A team's API choice tells you about their organization's tolerances as much as their technical preferences. The right framework respects that.
What we actually believe
We built MpegFlow as the rent path because we kept watching teams burn 6-12 months building the operational layer around FFmpeg from scratch — the same queue, the same retry classifier, the same audit trail, the same multi-tenant security pattern, in five different companies. That work is non-differentiating. The codec choices, the QC rules, the broadcast-spec presets — those are differentiating, and they should stay with the team that has the expertise.

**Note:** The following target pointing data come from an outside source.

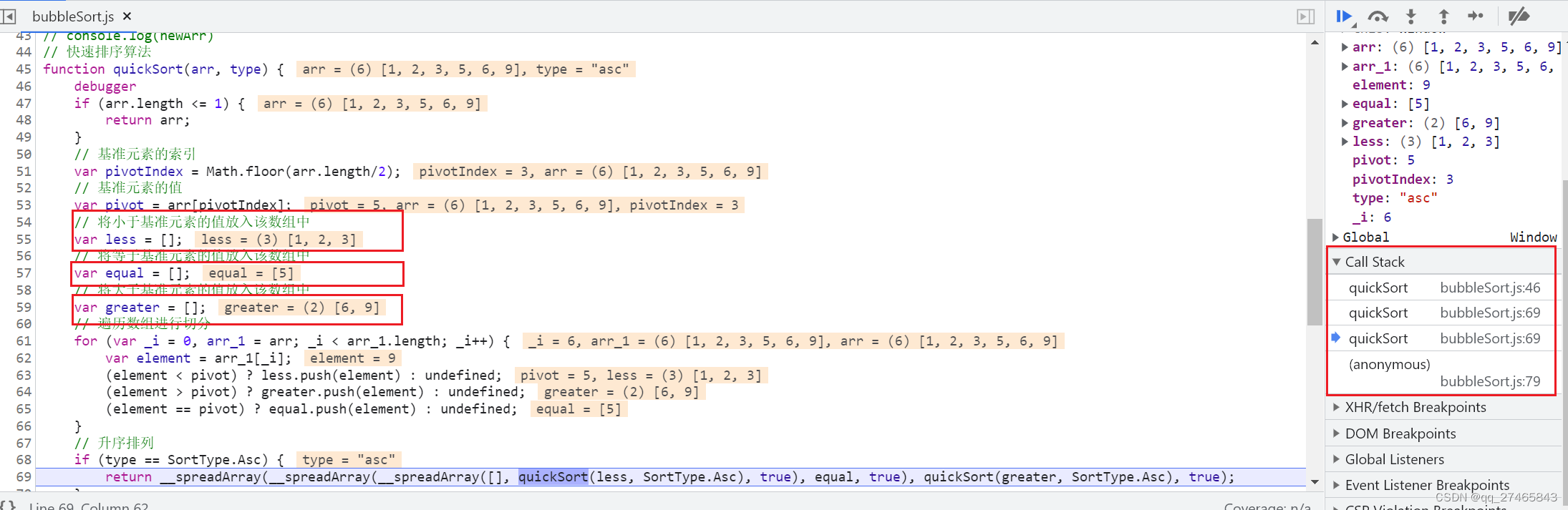Expand the DOM Breakpoints section
1568x510 pixels.
[x=1337, y=433]
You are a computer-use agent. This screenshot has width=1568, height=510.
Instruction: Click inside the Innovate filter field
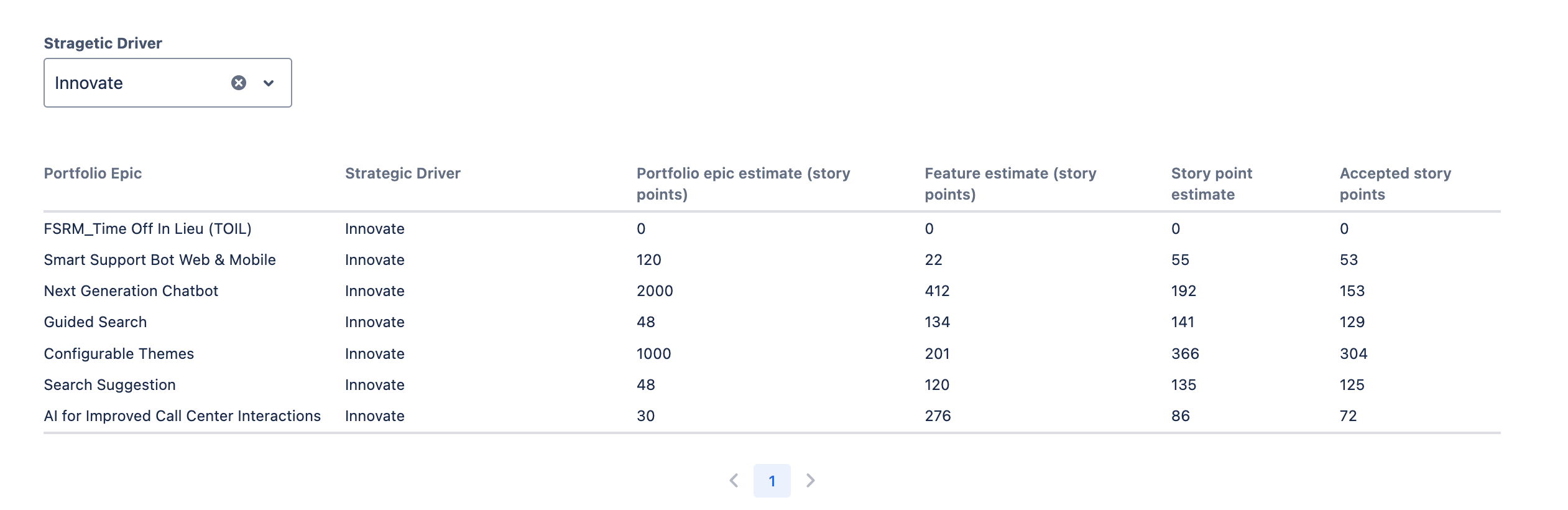(137, 83)
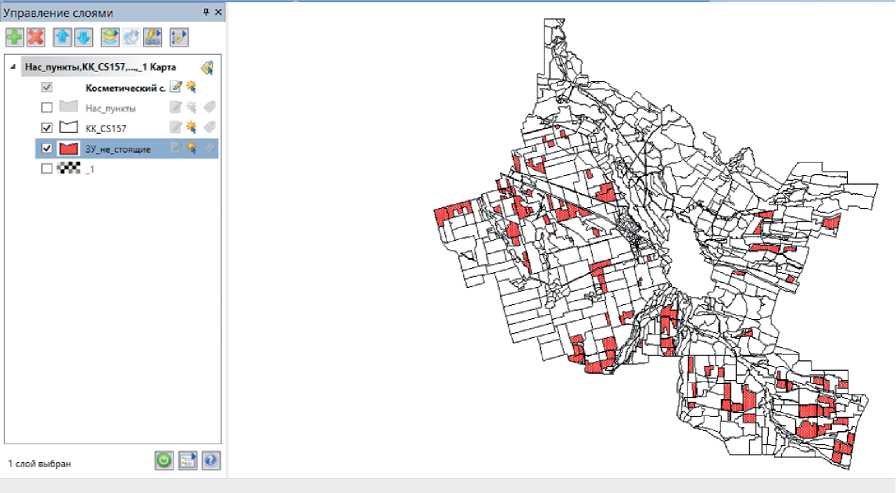Click the green refresh button at panel bottom
Image resolution: width=896 pixels, height=493 pixels.
tap(164, 461)
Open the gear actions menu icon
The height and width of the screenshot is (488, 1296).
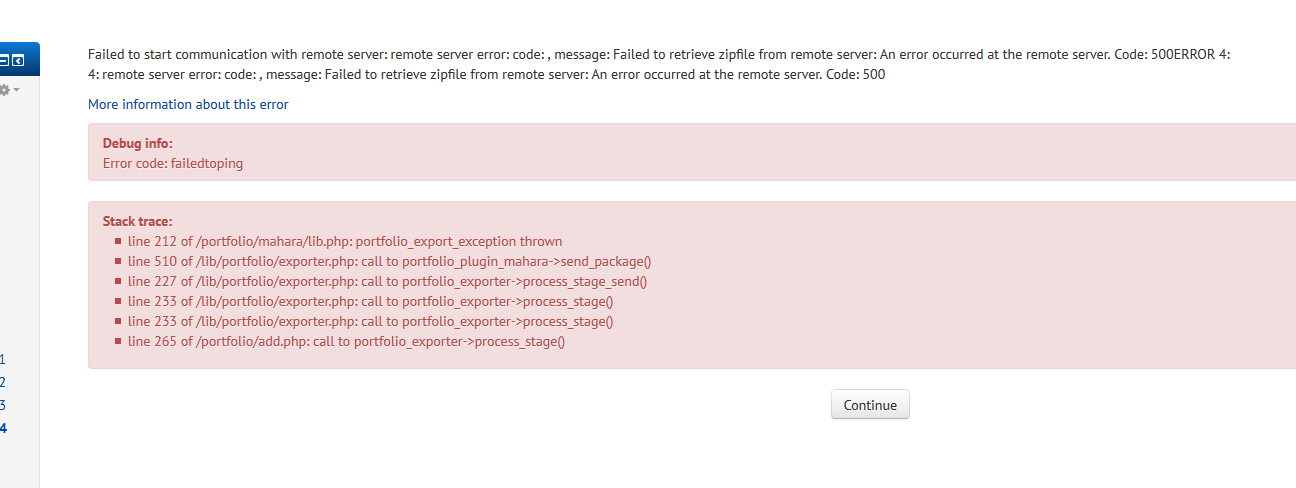coord(4,90)
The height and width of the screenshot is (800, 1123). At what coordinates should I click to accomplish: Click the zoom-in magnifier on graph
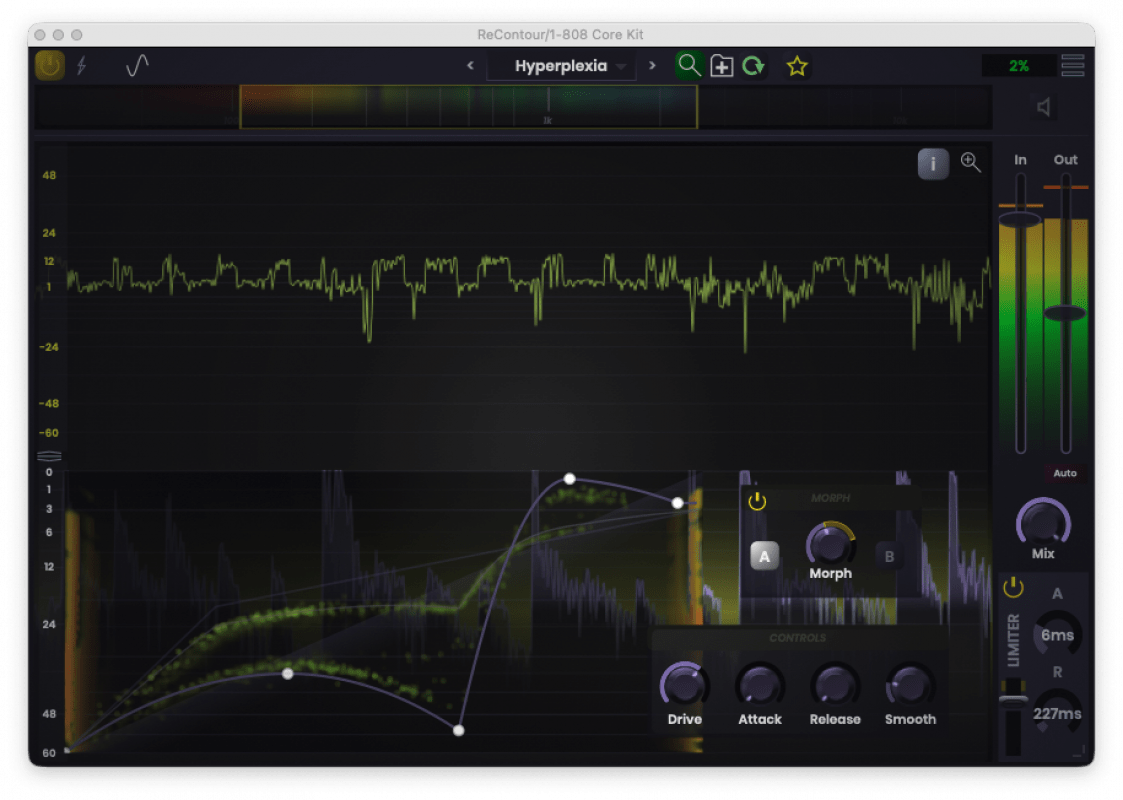[970, 163]
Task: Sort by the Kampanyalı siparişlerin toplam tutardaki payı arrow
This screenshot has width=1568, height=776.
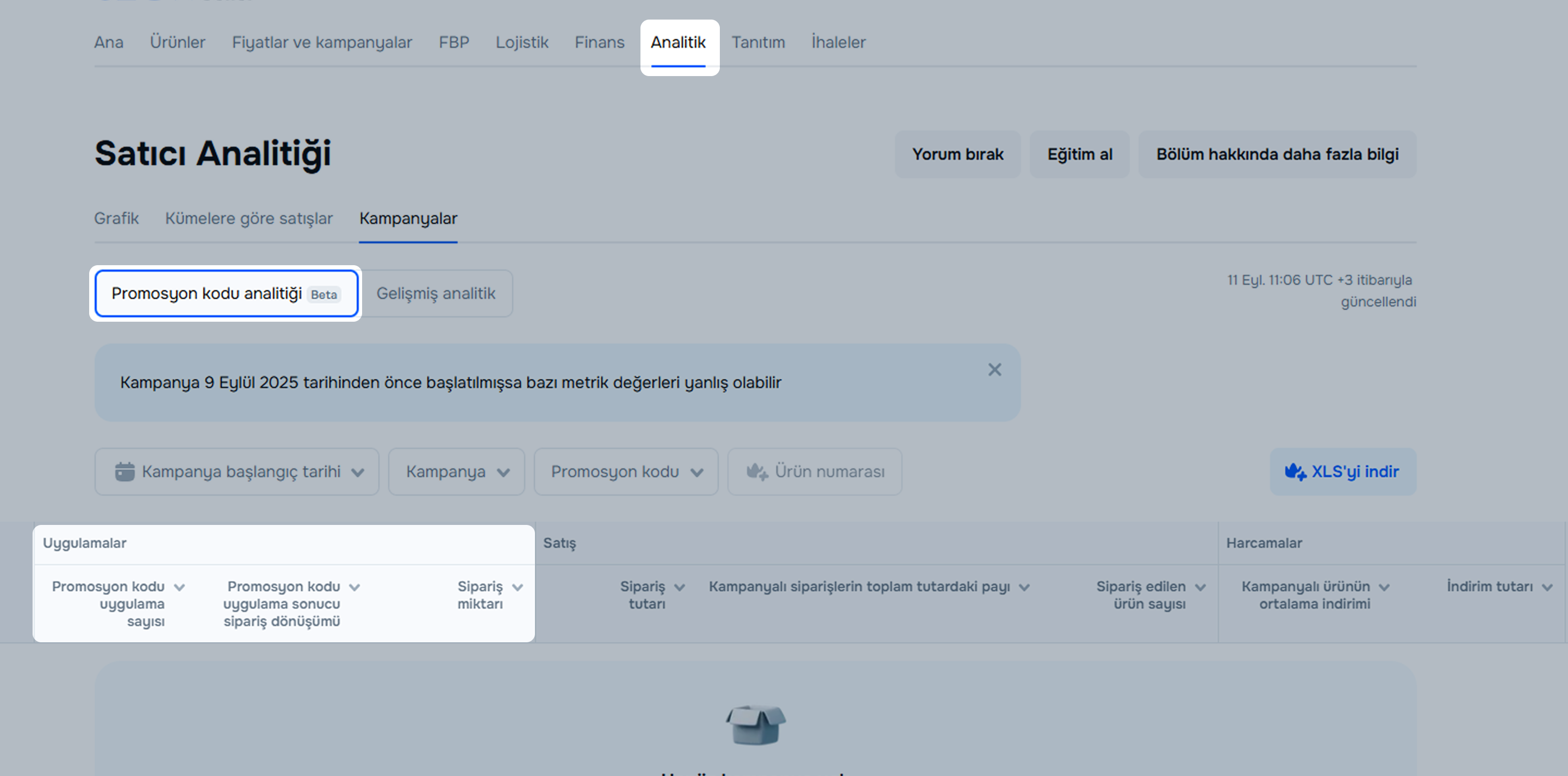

If you're early enough that "build vs buy vs rent" is genuinely open for you, run the matrix above. If you're already in one of the three and questioning the choice, the honest framework above is more useful than vendor sales pitches: trust the matrix, not the marketing.
If the rent path matches your shape, the design partner program is the path. If you're earlier and trying to decide whether to build, running FFmpeg at scale is what we wish we'd had on day one. If you're at the volume where managed services hurt, the self-hosted economics writeup has the cost math that drives the conversion.
The API question is a year-defining decision. Don't make it on activation energy.